Sunday, November 19, 2006

A prenda enjeitada

Aquilo pareceu-me mal. Não disse nada, mas o que se passou ofendeu-me. Nem posso jurar que a intenção dela fosse essa, mas o meu amor próprio saiu vexado, ferido.
Não se deprecia assim uma prenda...
Bom, mas o melhor é contar a história do princípio.

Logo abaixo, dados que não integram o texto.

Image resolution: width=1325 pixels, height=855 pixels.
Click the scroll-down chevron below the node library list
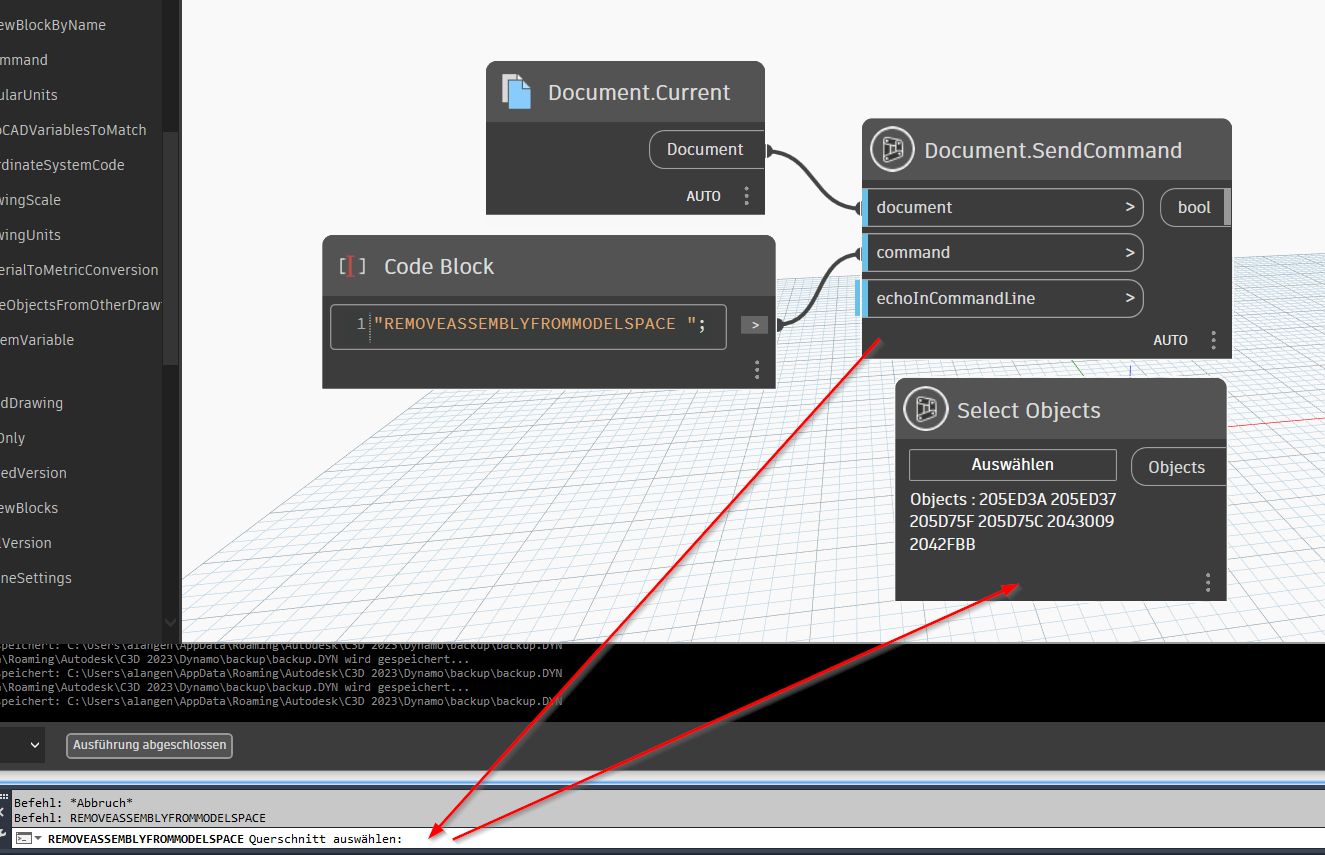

Eu tinha perdido o contacto com A. Durante anos a fio não soube nada dela, as voltas da vida a atrapalharem-me a disposição para procurar antigos amigos. Era essa a minha culpa, a minha justificação para não mais a ter procurado. E, julgava eu, essas seriam também as razões dela. Quando um dia nos encontrámos por acaso numa rua da Lapa, concluímos que os nossos locais de trabalho afinal ficavam bem perto. De imediato me prontifiquei a ir visitá-la ao dela. Combinámos e lá fui eu, no dia aprazado.
Pensei que iríamos almoçar juntas. Mas não lhe era possível. Conversámos, sem sair do posto de trabalho dela, que atendia público, mas não tinha, àquela hora, quase ninguém. Mas aquele reencontro inesperado, tão desejado por mim, teve logo ali um sabor intenso a desilusão, a prato requentado. Qualquer coisa tinha irremediavelmente mudado. Pensei que talvez eu também tivesse mudado. Ainda a convidei a visitar o meu local de trabalho, na altura situado num magnífico parque verde no meio da cidade (um serviço público em forma de jardim, no dizer de um colega espirituoso) . Mas ela nunca lá foi. Ou se foi (não posso jurar) palavra que não me lembro de nada. A desilusão e a incomodidade do nosso desajeitado reencontro manteve-se intacta, mas, como se aproximava o Natal, resolvi fazer mais uma tentativa. Comprei um boneco de peluche branquinho para oferecer à filha dela. (Lembrava-me de um brinquedo que ela tinha oferecido ao meu mais velho e que eu, por lhe ter perdido o rasto, nunca havia retribuído.) E fui, toda contente, entregar a prenda. A reacção dela foi um enorme balde de água fria: que a menina já tinha muitas prendas, que aquela ia directamente para o armário sem ser aberta, à espera de melhores dias, para a bebé não se confundir com tantas "coisas". A minha prenda, comprada com amor e carinho, ficava, assim, no mero rol das "coisas" à beira da inutilidade. Como sempre em situações semelhantes, não arranjei nada para dizer. Apenas tratei de sair dali o mais rapidamente possível. Nunca mais lhe telefonei. Ela a mim, também não.
Soube muito mais tarde que A. deixou de se dar e até de falar com as pessoas do nosso grupo, por razões políticas ou outras, não sei. Mas a mim, que não nutro apreço particular por Zitinhas Seabras de meia tigela, nem foi isso o que me afastou! O "problema" foi mesmo a prenda enjeitada! Acreditem vocês ou não...

2 Comments:

Blogger Kahlix said...

Sabes que mais? Se na altura já houvesse Playstations e Pokemons em vez dum simples e fofinho peluche (aposto que nem sequer levava pilhas, Duracell ou similares), concerteza o desfecho da história seria outro, e por esta altura tu e A. iriam juntas, alegremente, assistir a inaugurações de submarinos do Paulinho Portas...

November 27, 2006  
Blogger Alice said...

Obrigada pela tua compreensão, Kahlix.
Em termos cronológicos é que não me soa muito bem: parece-me que o Paulinho Doors ainda usava fralda nessa altura. Já foi há tanto tempo!